"Hail most dear ... Cesarean!"
First, allow myself to introduce myself – I am the ginga’s gauche, somewhat Slavic-looking, intertextual husband (who loves his Dad Gone Mad T-shirt, BTW) here to tell you all, I must tell you all, that a new prince is born yea unto us all, on this Thursday past, 16 November 2006 at 10:47pm, by emergency C-section. We went into the hospital (which is now called a Health System, you know) to be induced at 2:00pm, and after Pitocin, a successful epidural (with Baby#1, Joy had two and neither worked!) breaking water, multiple episodes of Bringing Home Baby and Top Chef and some good pushes, the monitor showed consistent decelerations of the baby’s heart beat, which meant that the umbilical cord was probably pinched.
Let the wild rumpus start! In technicolor:
So the doctor came in (stinking of gin ... dadadada Rocky Raccoon) the room to say very serenely, “the baby doesn’t like it. It’s time we took you up.”
Next, a nurse came in and said very serenely, “We need to turn you over onto your back.”
Then another nurse came in and said very serenely, “I am here to shave you.”

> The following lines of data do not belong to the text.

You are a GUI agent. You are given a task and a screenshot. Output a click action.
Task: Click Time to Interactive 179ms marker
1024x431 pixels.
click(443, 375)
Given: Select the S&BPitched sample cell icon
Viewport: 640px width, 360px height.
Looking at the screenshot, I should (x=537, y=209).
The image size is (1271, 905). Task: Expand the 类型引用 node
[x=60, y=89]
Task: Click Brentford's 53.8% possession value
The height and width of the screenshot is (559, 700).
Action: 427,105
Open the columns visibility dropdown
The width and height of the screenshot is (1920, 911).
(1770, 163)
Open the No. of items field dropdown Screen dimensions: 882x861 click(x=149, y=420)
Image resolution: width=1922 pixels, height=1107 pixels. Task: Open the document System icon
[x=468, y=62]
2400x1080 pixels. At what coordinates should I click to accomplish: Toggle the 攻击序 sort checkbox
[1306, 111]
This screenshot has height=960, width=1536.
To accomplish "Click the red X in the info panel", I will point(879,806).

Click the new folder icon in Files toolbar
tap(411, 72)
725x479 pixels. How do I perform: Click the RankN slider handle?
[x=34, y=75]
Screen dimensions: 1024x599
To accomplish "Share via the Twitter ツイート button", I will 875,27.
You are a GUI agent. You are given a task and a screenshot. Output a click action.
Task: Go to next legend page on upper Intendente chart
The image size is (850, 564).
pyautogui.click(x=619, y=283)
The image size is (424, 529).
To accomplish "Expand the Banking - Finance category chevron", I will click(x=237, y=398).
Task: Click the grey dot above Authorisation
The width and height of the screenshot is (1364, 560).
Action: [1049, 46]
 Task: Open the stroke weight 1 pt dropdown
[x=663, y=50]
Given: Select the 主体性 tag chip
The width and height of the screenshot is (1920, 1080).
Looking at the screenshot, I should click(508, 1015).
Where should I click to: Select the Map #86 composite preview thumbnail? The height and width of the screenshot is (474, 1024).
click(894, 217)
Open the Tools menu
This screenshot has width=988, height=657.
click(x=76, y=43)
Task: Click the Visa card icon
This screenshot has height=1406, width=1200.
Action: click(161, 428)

Joy: “Can I have a Brazilian?”
(bedum ching! I thank you) .
After taming Joy's unruly mane, they then whisked momma down the hall in her bed to the O.R. while I was trying to put paper scrubs over my clothes; they entered some doors that I was not allowed to go through for prep. When I was allowed in, I was walked over to Joy, who was angled ever so slightly so that blood was rushing to her face. Her body was veiled from the neck down, much like a magician’s assistant who is about to be sliced in two; all the while faceless doctors and nurses were making noise and moving about on the other side. A chair was provided for me, and the anaesthetist insisted that I sit, but I preferred to stand, to which she replied that I had better not faint(!). She then started prodding Joy’s belly with what looked like tweezers, asking “Can you feel this? How about here?” (All very high tech you see at this health system) To each, Joy responded with yes, somewhat anxiously. Meanwhile, they were doing something new on the other side of the curtain, and Joy began saying a little more vehemently, “I CAN FEEL THAT!!” It was the only time I saw her actually a bit afraid. The anaesthetist then asked, “Is it worse than the contractions?” and that’s when Joy said she realized she would feel some things but not to worry.
Yada yada yada – twenty minutes later, I was asked if I wanted to see the baby being born; apparently, no one was worried I might faint any longer. I felt a doctor give Joy’s belly a bit of a shove, I heard another doctor say “I’ve got him!”, I looked over at my wife’s belly, which resembled something more akin to a dissected specimen from a highschool lab, and watched as the doctor pulled out one of the biggest purple babies I have ever seen: 10.08 pounds. 21+ inches long, and an equally massive head that was shaped like a pear. His umbilical cord was in fact completely wrapped around both legs. Joy’s doctor said it was actually lucky that his heart rate had begun to decelerate because had it not, we would have progressed with a normal vaginal birth, but because of his size and the cord position, there would have been many serious complications later (he was also face up, which means the birth would have been even more prolonged and complicated).
After all his vitals were checked and the amniotic fluid was sufficiently pounded out of his little lungs, they inked up his little feet and pressed them on my shirt – one impression makes it look like he has six toes on one foot, something I may use to embarrass him later. I then walked him over to Joy, who was still partially veiled, and she kissed his little head. When she spoke, he would turn toward her too. (squish squish) To this lovely scene of familial bliss, I add only that Joy commented that her brand new baby boy resembled Pruitt Taylor Vince, and sadly, he does ... for now ... we hope. (see image above)
Big brother announced his not-so-wee sibling is “so cute!” and brought him a Lightning McQueen balloon the other day (“actually, I will show the baby the balloon but he’s too little to play with it, so I will take it home”).
Momma and baby are doing very well, and although Joy has a new scar for show and tell, she says she feels better than she did with Baby#1: not nearly as exhausted and much calmer (I think it may be the vykoden). They return home tomorrow, Sunday, when the task of screwing him up really begins.